After leaving the popular folk-pop group Caedmon's Call in February of 2003 to release his freshman effort, She Must and Shall Go Free, only a month later and then his second work, The House Show, Derek Webb has yet again produced an ambitious album entitled I See Things Upside Down. Does Derek Webb really see things upside down? Well, that's for you to decide. Known for his interesting recording styles, Derek Webb's last record had been recorded in a friends' living room and it seems he's taken his sense of style a step further by recording his newest work in a back bedroom of his own house. If that doesn't show individualism and courage in the music industry then I'm not quite sure what does.
Signed with iNO records (MercyMe, Phillips, Craig & Dean, CeCe Winans), Derek Webb appears to draw inspiration from his former band, Caedmon's Call, with the folk-pop acoustic style that appears in most his songs. But at the same time, Webb puts his own signature on things with the mixture of musical elements projected in his unique sound and the blunt lyrics that don't hit you until they've really had a chance to sink in.
We've seen a few Christian musicians recently who are stepping up against the hypocrisy of the church, proclaiming what is really going on with Christians of this generation. Webb takes this farther with the variety of church related issues he touches on in the songs included on I See Things Upside Down. Just the song titles explain that Webb is not satisfied with what is going on in his surroundings, with titles such as: "The Strong, The Tempted, & The Weak," "Reputation," and "T-Shirts (What We Should Be Known For)."

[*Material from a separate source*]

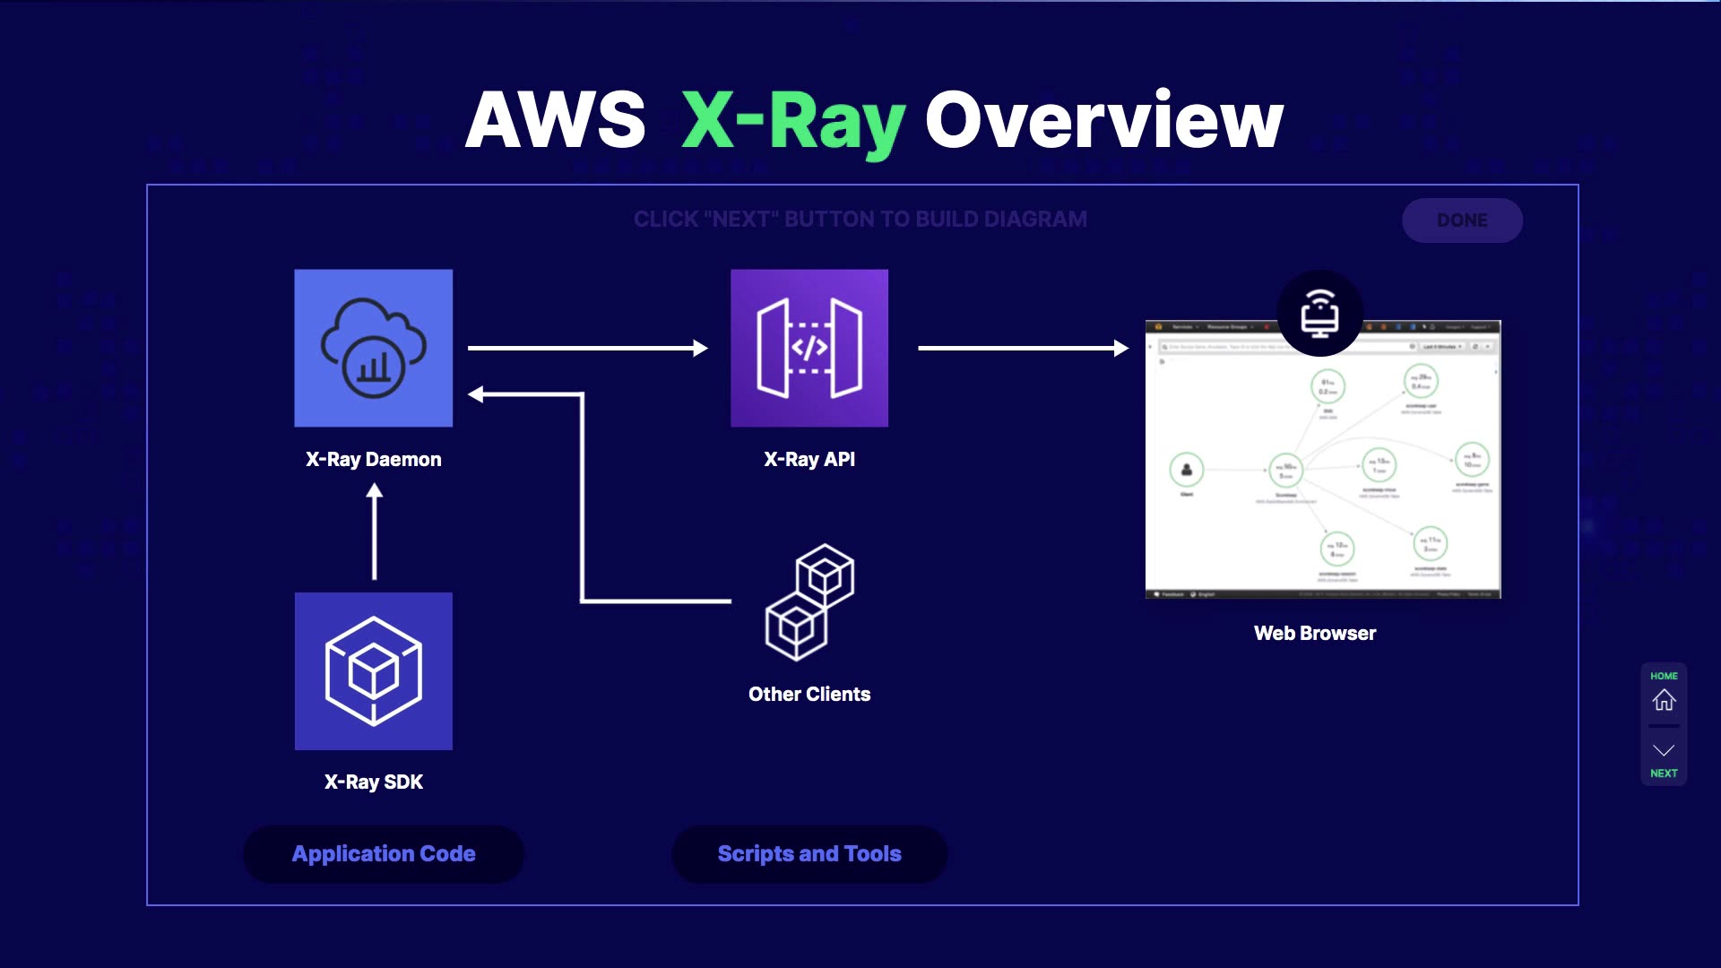The image size is (1721, 968).
Task: Select the Web Browser caption
Action: click(1314, 634)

I See Things... begins with "I Want a Broken Heart," a slow piano based song which opens the album to thinking. It basically puts you into a mood in which you want to continue listening to the record. Next comes "Better Than Wine," a more upbeat acoustic song in which you find a sort of vocal resemblance between Webb and secular artist John Mayer. Later you find a song that caught my attention at first listen. "T-Shirts" is an equivalent of the older praise song "They'll Know We're Christians By Our Love." In this song Webb proclaims that "They'll know us by the t-shirts that we wear, and they'll know us by the way we point and stare, and anyone who's sin looks worse than ours, who can not hide the scars of this curse that we all bear," which is a direct call for an end to the hypocrisy wuthin today's church.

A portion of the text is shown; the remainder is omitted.